Neuroimaging support of parkinsonism in iNPH

Parkinsonism in iNPH has been correlated with structural data from neuroimaging, including binding of the striatal dopamine reuptake transporter [29], brain ventricular enlargement estimated from morphometric measurements [14], and injury burden white matter, which may even improve after shunt procedures [30].

It has mainly been postulated that parkinsonian features in iNPH could be related to several mechanisms responsible for the disconnection between cortico-subcortical networks at different levels: midbrain, pallido-thalamic fibers, or fibers that connect the thalamus to the SMA [31]. Evidence supporting possible pathophysiological mechanisms inducing parkinsonism in iNPH has been provided by functional neuroimaging.

A functional magnetic resonance imaging (fMRI) study demonstrated a significant enhanced SMA activity during finger motor performance in iNPH patients after CSF drainage, hypothesizing that improved motor performance after CSF subtraction could be related to a direct effect on cortical areas involved in the preparation and monitoring of movement [32]. SMA and its connections with the basal ganglia have been also examined in patients with PD, with evidence of their hypoactivity on fMRI during the pharmacological “off” phase, being restored after taking L-dopa [33], thus indicating similar pathogenetic bases.

Furthermore, a postsynaptic dysfunction of D2 receptors in the dorsal putamen and nucleus accumbens has been demonstrated in a positron emission tomography (PET) study including patients with iNPH and parkinsonism [34], which is restored after shunt [35]. The results suggest that down-regulation of the postsynaptic D2 receptor could be related to a dysfunction of the cortico-striatal network due to hydrocephalus.
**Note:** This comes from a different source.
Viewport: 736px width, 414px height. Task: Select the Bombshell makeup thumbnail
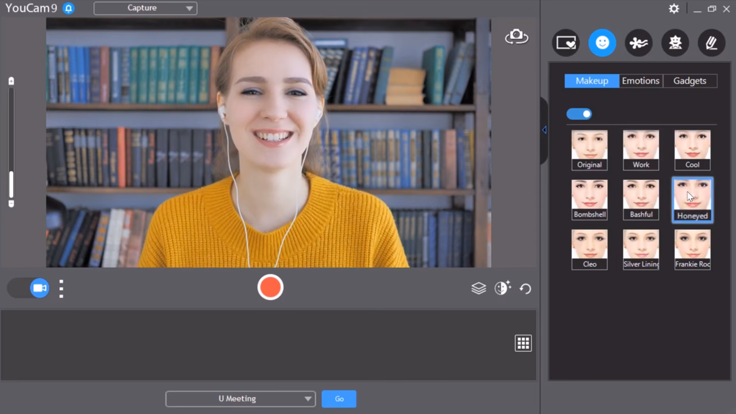click(589, 200)
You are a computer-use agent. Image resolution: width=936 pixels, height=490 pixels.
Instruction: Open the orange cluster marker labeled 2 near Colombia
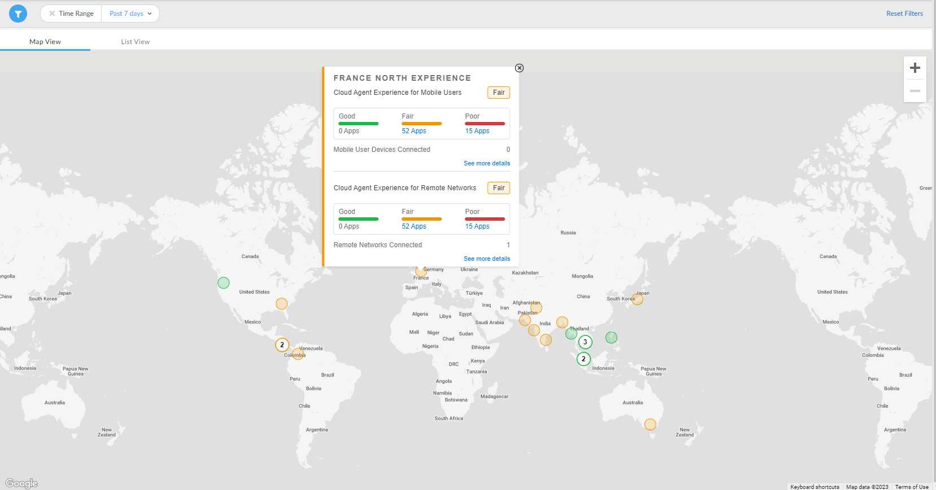282,345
This hypothesis on the mechanical effect exerted on the striatum by ventriculomegaly, which should be prominent in the caudate nucleus leading to the downregulation of dopaminergic transporters, has also been supported by single-photon emission computerized tomography (SPECT) studies [29, 36, 37]. In a recent paper striatal dopamine reuptake transporter density has been shown to differentiate iNPH patients with prevalent imbalance from those with major locomotor impairment, which also demonstrated a significant association between parkinsonism and striatal uptake only for the latter phenotype [38]. Gait and caudate radiotracer binding improved in both phenotypes after surgery, while parkinsonism and putamen radiotracer density improved in shunted patients with major locomotor impairment. Study patients presented no response to L-dopa on parkinsonian features [38]. This finding further supports the close link between gait disturbance and parkinsonism in iNPH. Evidence of Lewy body pathology in iNPH was also supported by 123I-metaiodobenzylguanidine myocardial scintigraphy studies, which demonstrated cardiac sympathetic abnormality in some patients [39].

Proposals for a redefinition of iNPH diagnostic criteria

Based on the reported evidence, which includes: (a) the underestimated real prevalence of parkinsonism in iNPH; (b) the difficulty in identifying iNPH-specific gait parameters without taking into account the possible features seen in “lower body parkinsonism”; (c) the response of parkinsonian signs to surgical shunting procedures; (d) the rare but possible response of parkinsonian signs in iNPH to dopaminergic treatment; (e) the neuroimaging evidences supporting possible pathophysiological mechanisms inducing parkinsonism in iNPH, it is necessary to re-evaluate the classic clinical diagnostic triad for iNPH, including the presence of parkinsonism as a component of a tetrad of symptoms beside to gait disturbances, cognitive impairment, and urinary dysfunction. Definition of specific clinical aspects and instrumental supporting features of parkinsonism associated to iNPH should be discussed among study groups and experts in this field.